Die Zahl der vom RKI gemeldeten Infektionen habe „nur eine geringe Aussagekraft“. Es fehle eine systematische Testung einer definierten Bevölkerungsgruppe statt der bisherigen anlass- bzw. symptombezogenen Testung. Deshalb sei es „nicht sinnvoll, von einer sog. Verdopplungszeit zu sprechen und von dieser Maßzahl politische Entscheidungen abhängig zu machen“.

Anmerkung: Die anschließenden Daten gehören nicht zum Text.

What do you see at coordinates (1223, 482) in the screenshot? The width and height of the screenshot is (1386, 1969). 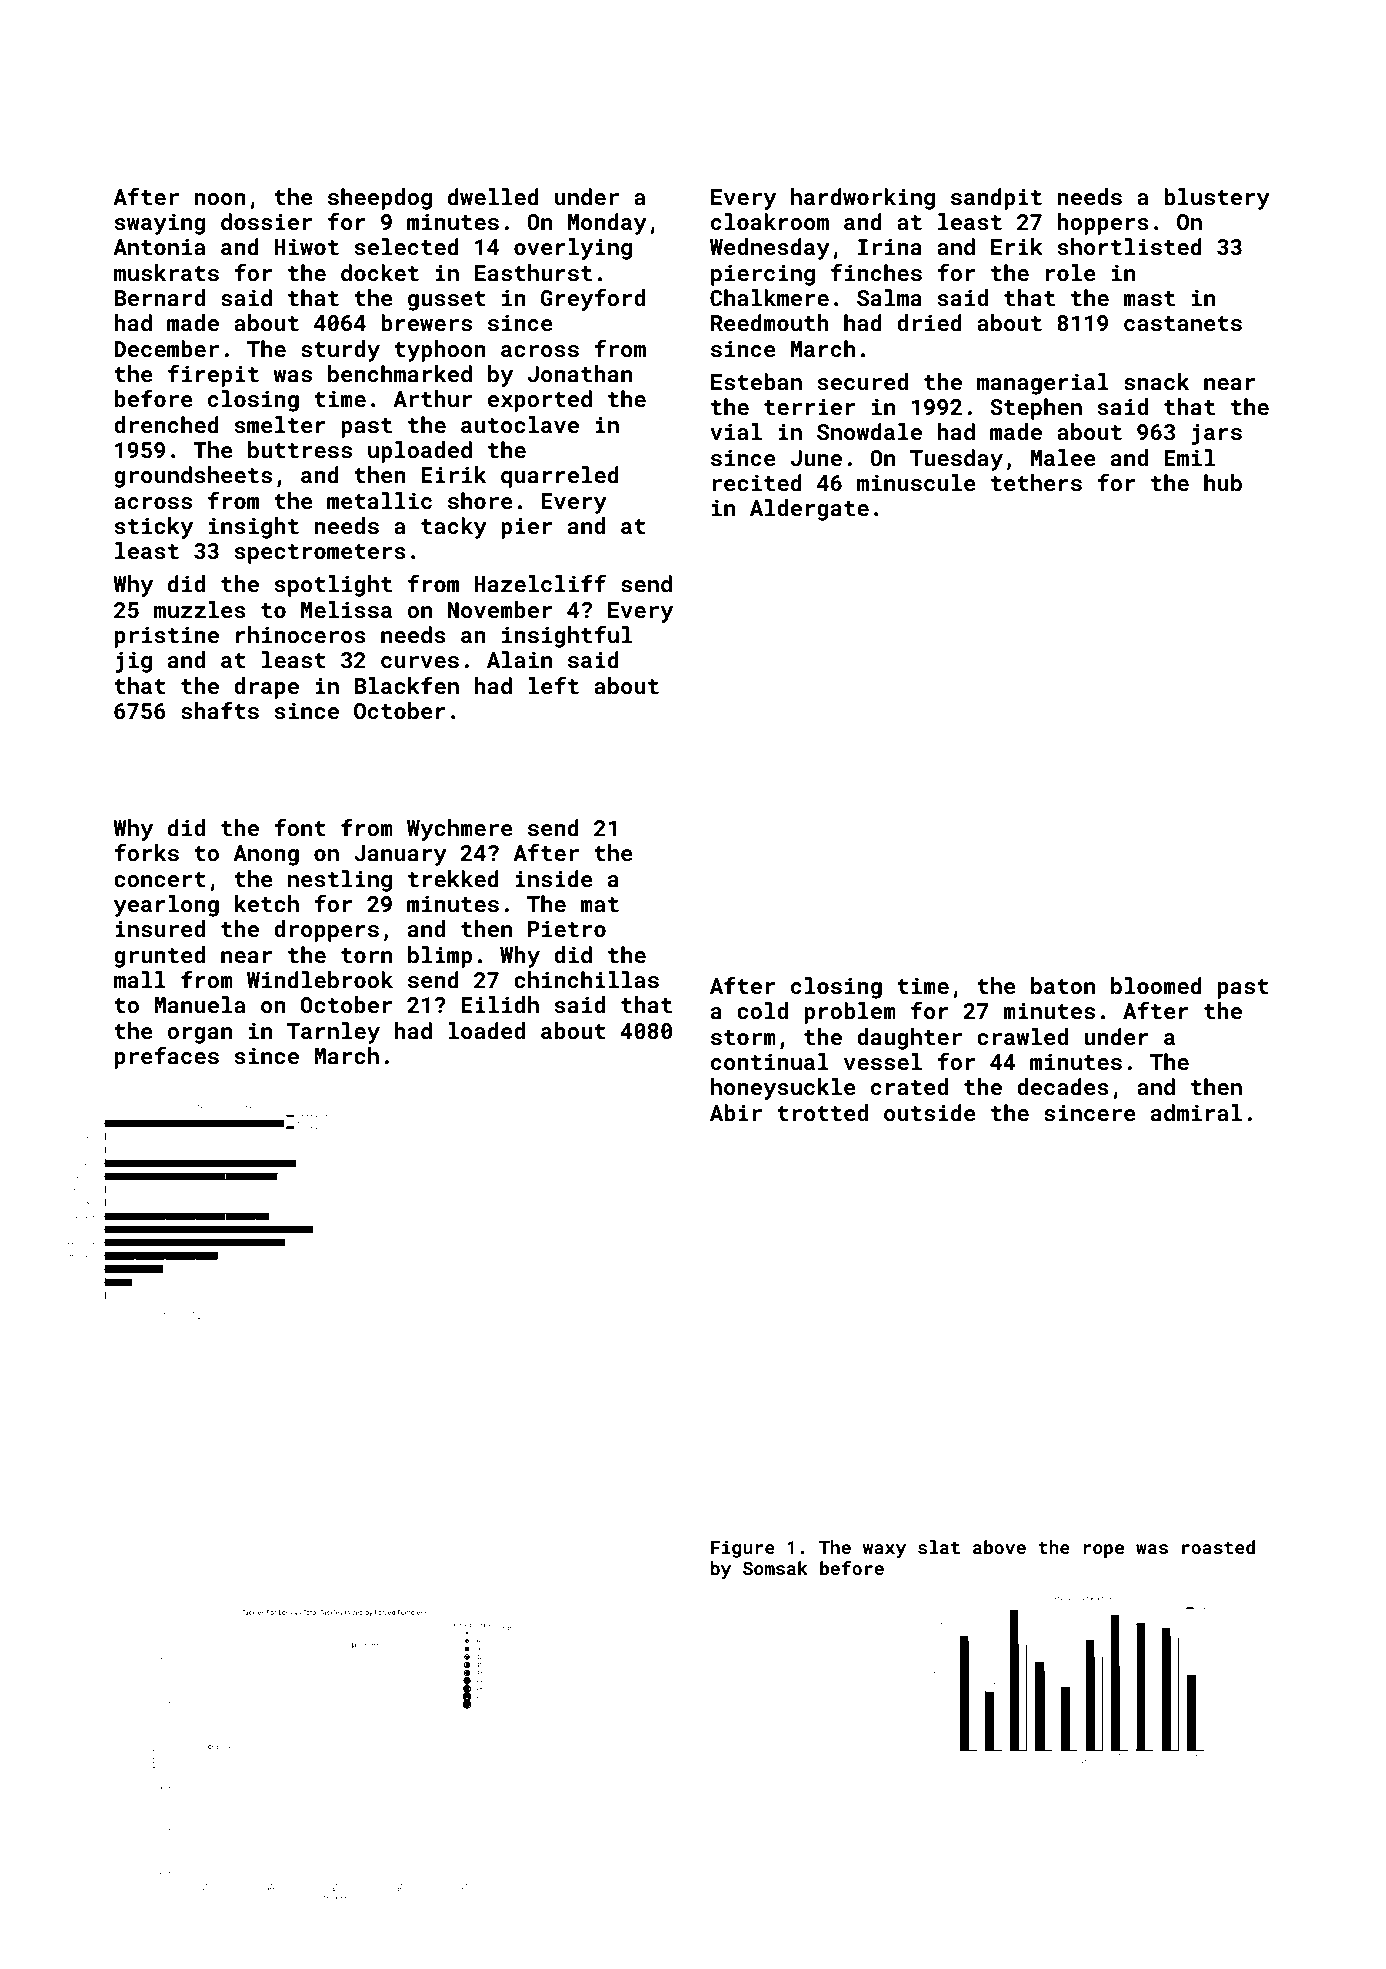 I see `hub` at bounding box center [1223, 482].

Die Darstellung in exponentiell ansteigenden Kurven der aufgerechneten (kumulativen) Häufigkeit führe zu „einer überzeichneten Wahrnehmung“, wurde von den Gesundheitsexperten kritisiert. Damit werde der „Eindruck eines katastrophalen Anstiegs“ erweckt. Die Frage, ob vielleicht genau das das Ziel ist, wurde nicht gestellt.
Ein Blick in das öffentlich gemachte Strategiepapier aus dem Bundesinnenministerium unter Horst Seehofer (CSU) zum Umgang mit Covid-19 deutet auf eine mögliche Antwort zum Zweck der Zahlenspielereien hin: „Um die gewünschte Schockwirkung zu erzielen“, solle die Urangst vor dem Erstickungstod aktiviert sowie bei Kindern die Angst um ihre Großeltern erzeugt werden, heißt es in dem Material unter anderem. Dafür werden anscheinend immer die passenden Zahlen gesucht."